The heights 60 through 61.5 inches are in the interval 59.95 - 61.95. The heights that are 63.5 are in the interval 61.95 - 63.95. The heights that are 64 through 64.5 are in the interval 63.95 - 65.95. The heights 66 through 67.5 are in the interval 65.95 - 67.95. The heights 68 through 69.5 are in the interval 67.95 - 69.95. The heights 70 through 71 are in the interval 69.95 - 71.95. The heights 72 through 73.5 are in the interval 71.95 - 73.95. The height 74 is in the interval 73.95 - 75.95.

The following histogram displays the heights on the x-axis and relative frequency on the y-axis.
media/image26.png

Example 2.2

The following data are the number of books bought by 50 part-time college students at ABC College. The number of books is discrete data since books are counted.

1; 1; 1; 1; 1; 1; 1; 1; 1; 1; 1
2; 2; 2; 2; 2; 2; 2; 2; 2; 2
3; 3; 3; 3; 3; 3; 3; 3; 3; 3; 3; 3; 3; 3; 3; 3
4; 4; 4; 4; 4; 4
5; 5; 5; 5; 5
6; 6

Eleven students buy 1 book. Ten students buy 2 books. Sixteen students buy 3 books. Six students buy 4 books. Five students buy 5 books. Two students buy 6 books.

Because the data are integers, subtract 0.5 from 1, the smallest data value and add 0.5 to 6, the largest data value. Then the starting point is 0.5 and the ending value is 6.5.

Problem
Next, calculate the width of each bar or class interval. If the data are discrete and there are not too many different values, a width that places the data values in the middle of the bar or class interval is the most convenient. Since the data consist of the numbers 1, 2, 3, 4, 5, 6 and the starting point is 0.5, a width of one places the 1 in the middle of the interval from 0.5 to 1.5, the 2 in the middle of the interval from 1.5 to 2.5, the 3 in the middle of the interval from 2.5 to 3.5, the 4 in the middle of the interval from ______ to ______, the 5 in the middle of the interval from to ______, and the ______in the middle of the interval from ______to ______ .

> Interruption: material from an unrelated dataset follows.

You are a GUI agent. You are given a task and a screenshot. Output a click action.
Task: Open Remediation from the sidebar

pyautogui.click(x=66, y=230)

Calculate the number of bars as follows:
\frac{6.5-0.5}{bars}=1
where 1 is the width of a bar. Therefore, bars = 6.

The following histogram displays the number of books on the x-axis and the frequency on the y-axis.

media/image28.png

Using the TI-83, 83+, 84, 84+ Calculator Instructions

Go to the Appendix (14:Appendix) in the menu on the left. There are calculator instructions for entering data and for creating a customized histogram. Create the histogram for Example 2.

  • Press Y=. Press CLEAR to clear out any equations.
  • Press STAT 1:EDIT. If L1 has data in it, arrow up into the name L1, press CLEAR and arrow down. If necessary, do the same for L2.
  • Into L1, enter 1, 2, 3, 4, 5, 6
  • Into L2, enter 11, 10, 16, 6, 5, 2
  • Press WINDOW. Make Xmin = .5, Xmax = 6.5, Xscl = (6.5 -.5)/6, Ymin = -1, Ymax = 20, Yscl = 1, Xres = 1
  • Press 2nd Y =. Start by pressing 4:Plotsof ENTER.
  • Press 2nd Y =. Press 1:Plot1. Press ENTER. Arrow down to TYPE. Arrow to the 3rd picture (histogram). Press ENTER.
  • Arrow down to Xlist: Enter L1 (2nd 1). Arrow down to Freq. Enter L2 (2nd 2).
  • Press GRAPH
  • Use the TRACE key and the arrow keys to examine the histogram.